In the Middle Ages, instead of package tours, people went on pilgrimages. But they still mostly went to Spain, to the shrine of Santiago de Compostela. Sant’Iago = Saint-Jacques = Saint James. The pilgrims would start here, the first of a string of St.James’ churches. The old road still leads straight as an arrow across the island and away to the South. The pilgrims travelled in groups for fear of robbers, and at intervals of a day’s journey there were monasteries where they could stay the night. If you made it there and back, you were allowed to wear a badge showing a cockleshell, the medieval equivalent of an ‘I’ve been to Santiago’ T-shirt.

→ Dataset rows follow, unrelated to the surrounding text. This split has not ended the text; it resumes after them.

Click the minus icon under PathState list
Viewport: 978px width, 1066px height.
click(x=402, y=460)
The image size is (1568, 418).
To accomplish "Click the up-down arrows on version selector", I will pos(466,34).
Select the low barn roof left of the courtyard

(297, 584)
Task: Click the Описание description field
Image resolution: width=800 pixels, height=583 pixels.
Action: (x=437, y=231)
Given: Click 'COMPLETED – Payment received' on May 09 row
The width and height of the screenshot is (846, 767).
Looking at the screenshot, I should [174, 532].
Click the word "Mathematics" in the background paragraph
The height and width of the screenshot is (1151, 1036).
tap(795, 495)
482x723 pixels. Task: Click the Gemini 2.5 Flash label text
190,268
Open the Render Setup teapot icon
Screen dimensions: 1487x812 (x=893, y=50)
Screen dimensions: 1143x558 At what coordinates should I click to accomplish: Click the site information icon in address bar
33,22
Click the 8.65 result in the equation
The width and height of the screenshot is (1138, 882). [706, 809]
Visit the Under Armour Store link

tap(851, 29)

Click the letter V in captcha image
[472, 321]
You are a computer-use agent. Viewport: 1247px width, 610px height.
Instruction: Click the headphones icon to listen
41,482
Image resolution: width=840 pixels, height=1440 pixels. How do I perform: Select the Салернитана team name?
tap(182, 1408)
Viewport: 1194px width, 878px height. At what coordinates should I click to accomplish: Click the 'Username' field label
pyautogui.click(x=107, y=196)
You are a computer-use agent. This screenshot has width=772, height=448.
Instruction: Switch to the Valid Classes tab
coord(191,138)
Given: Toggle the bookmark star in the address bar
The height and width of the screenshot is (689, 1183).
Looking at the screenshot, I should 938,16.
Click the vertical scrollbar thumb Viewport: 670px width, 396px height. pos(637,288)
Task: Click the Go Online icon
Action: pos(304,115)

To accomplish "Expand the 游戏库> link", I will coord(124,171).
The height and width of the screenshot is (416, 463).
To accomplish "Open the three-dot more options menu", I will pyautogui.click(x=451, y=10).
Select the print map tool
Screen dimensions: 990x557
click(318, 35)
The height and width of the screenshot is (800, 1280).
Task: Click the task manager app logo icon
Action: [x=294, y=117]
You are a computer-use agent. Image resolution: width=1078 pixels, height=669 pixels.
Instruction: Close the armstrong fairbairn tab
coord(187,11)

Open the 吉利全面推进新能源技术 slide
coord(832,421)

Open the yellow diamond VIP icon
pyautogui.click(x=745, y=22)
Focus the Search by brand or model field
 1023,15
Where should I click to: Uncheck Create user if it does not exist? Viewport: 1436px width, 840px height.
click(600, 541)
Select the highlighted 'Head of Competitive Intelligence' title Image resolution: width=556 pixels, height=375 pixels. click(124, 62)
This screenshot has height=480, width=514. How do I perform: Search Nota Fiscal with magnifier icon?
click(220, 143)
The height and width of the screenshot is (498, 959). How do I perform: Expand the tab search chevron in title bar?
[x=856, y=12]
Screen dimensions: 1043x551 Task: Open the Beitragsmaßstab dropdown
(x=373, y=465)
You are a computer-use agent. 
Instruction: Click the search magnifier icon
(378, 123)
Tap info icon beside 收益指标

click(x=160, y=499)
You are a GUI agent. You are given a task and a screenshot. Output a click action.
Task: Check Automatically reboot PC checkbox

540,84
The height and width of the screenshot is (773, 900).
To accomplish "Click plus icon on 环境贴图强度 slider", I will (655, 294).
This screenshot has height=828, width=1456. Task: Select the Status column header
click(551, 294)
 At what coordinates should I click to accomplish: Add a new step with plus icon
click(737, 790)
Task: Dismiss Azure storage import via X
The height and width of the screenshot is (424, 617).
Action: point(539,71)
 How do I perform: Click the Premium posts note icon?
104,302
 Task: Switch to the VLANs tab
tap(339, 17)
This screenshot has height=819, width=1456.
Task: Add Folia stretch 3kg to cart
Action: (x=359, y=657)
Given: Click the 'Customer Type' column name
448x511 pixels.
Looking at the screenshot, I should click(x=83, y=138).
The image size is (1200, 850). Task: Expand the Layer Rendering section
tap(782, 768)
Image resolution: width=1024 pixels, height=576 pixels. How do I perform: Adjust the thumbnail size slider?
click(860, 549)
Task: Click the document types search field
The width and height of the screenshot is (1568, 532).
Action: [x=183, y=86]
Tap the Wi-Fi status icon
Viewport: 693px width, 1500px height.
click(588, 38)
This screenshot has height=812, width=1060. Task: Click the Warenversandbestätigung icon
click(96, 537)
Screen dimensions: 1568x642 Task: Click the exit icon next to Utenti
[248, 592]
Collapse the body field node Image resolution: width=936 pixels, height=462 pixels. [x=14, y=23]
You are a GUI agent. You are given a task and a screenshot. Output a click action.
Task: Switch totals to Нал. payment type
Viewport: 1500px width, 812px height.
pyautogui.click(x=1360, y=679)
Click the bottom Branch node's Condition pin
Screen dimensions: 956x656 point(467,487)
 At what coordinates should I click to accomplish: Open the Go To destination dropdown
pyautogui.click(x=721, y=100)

Why is there a tower and no church? Well, during the Revolution the Town Council raised money by selling church property. The church of Saint-Jacques-la-Boucherie was bought by a manufacturer of lead shot, which you do by dripping molten lead down the inside of a tower. He demolished the church because it was in the way, and removed the various floors in the tower by the simple expedient of cutting the bells loose at the top. This must have caused one of the finest sound-effects in history.
At the foot of the tower is a statue of Blaise Pascal, scientist and philosopher. The statue was placed here because it was known that Pascal did some experiments on atmospheric pressure on the tower of Saint-Jacques.
It later turned out that he did them at an entirely different Saint-Jacques, but that’s life all over.